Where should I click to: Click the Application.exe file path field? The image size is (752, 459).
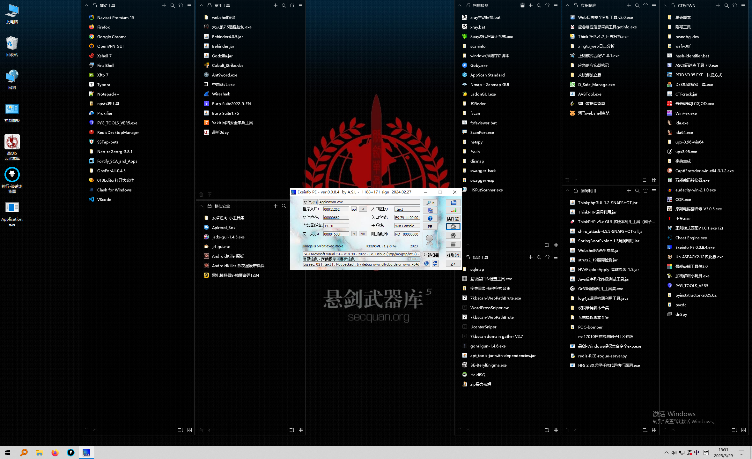[369, 202]
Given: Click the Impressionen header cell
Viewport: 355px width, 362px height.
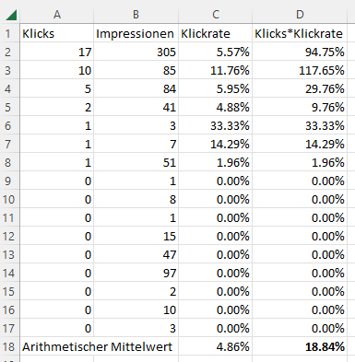Looking at the screenshot, I should point(136,33).
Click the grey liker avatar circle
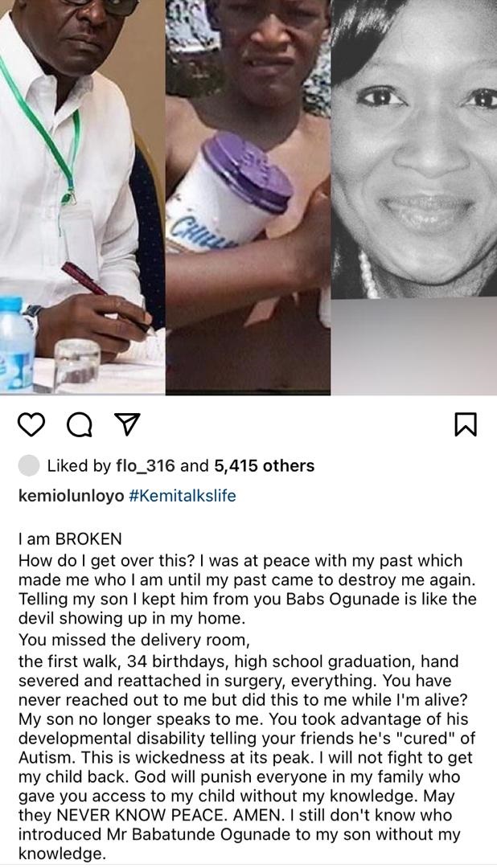Screen dimensions: 497x868 coord(29,465)
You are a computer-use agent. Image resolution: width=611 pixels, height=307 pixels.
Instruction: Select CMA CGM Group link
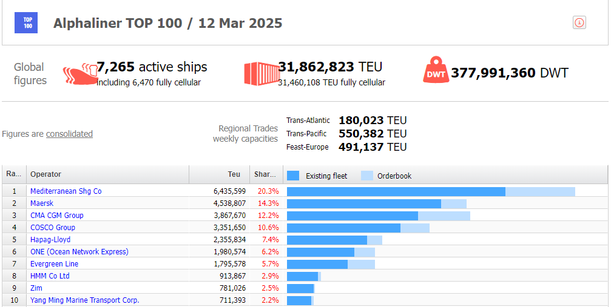coord(57,215)
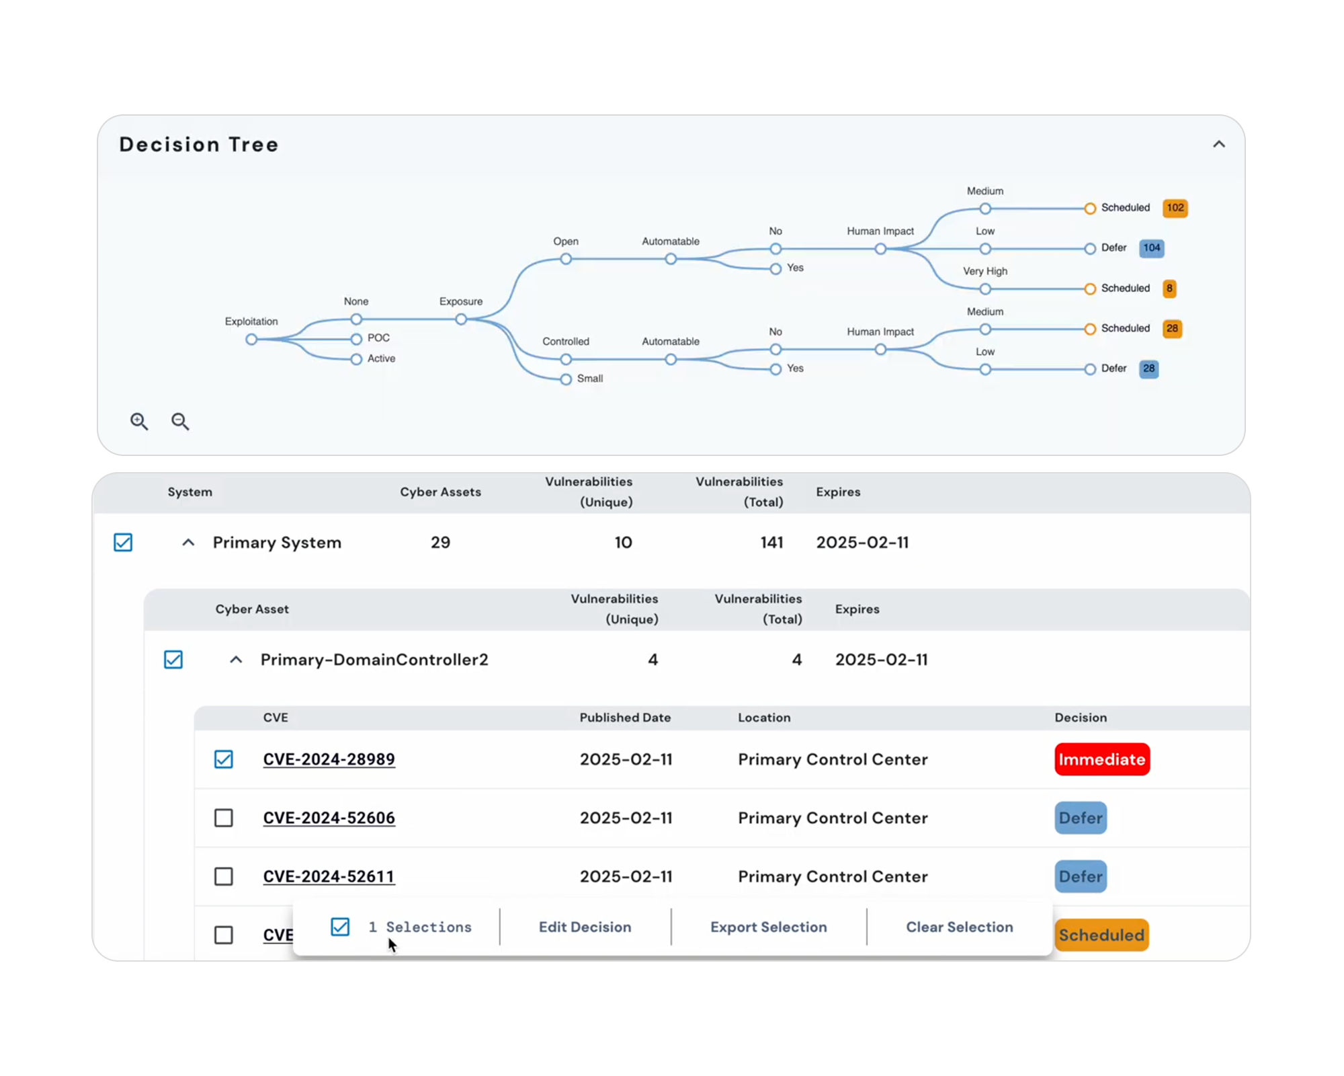Screen dimensions: 1344x1076
Task: Uncheck the Primary-DomainController2 checkbox
Action: pyautogui.click(x=173, y=659)
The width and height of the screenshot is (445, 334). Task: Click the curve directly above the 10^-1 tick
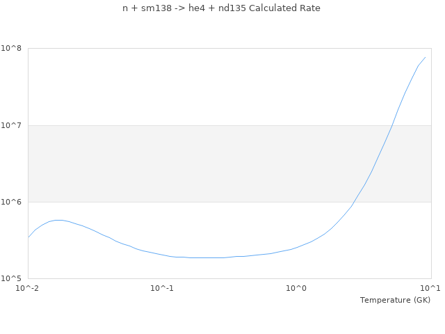(162, 255)
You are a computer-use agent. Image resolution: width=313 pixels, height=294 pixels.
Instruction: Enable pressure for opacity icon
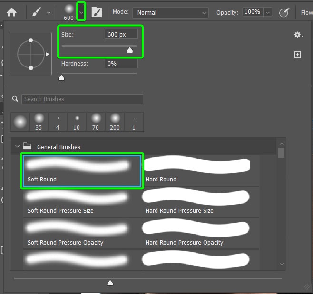tap(284, 13)
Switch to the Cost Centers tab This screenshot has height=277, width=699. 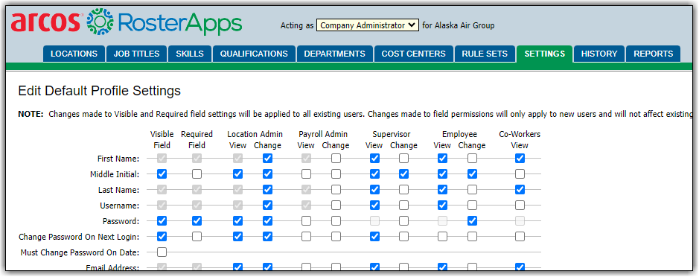(414, 54)
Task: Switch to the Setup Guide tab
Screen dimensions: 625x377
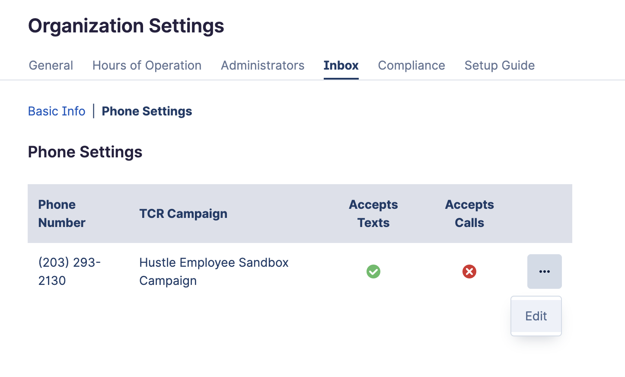Action: pos(500,65)
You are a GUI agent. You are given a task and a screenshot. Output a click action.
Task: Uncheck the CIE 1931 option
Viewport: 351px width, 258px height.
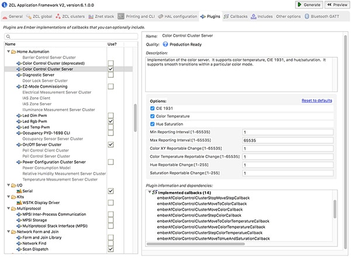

**What is being asked:** Reproduce the listing above word for word, from its first line through the line containing "Screen dimensions: 497x868 coord(29,465)". Leave the pictures out.

**Exercise solution:**
Where should I click to: Click the Application.exe file path field? The image size is (752, 459).
[369, 202]
Given: Click the Impressionen header cell
Viewport: 355px width, 362px height.
Looking at the screenshot, I should point(136,33).
Click the grey liker avatar circle
Screen dimensions: 497x868 coord(29,465)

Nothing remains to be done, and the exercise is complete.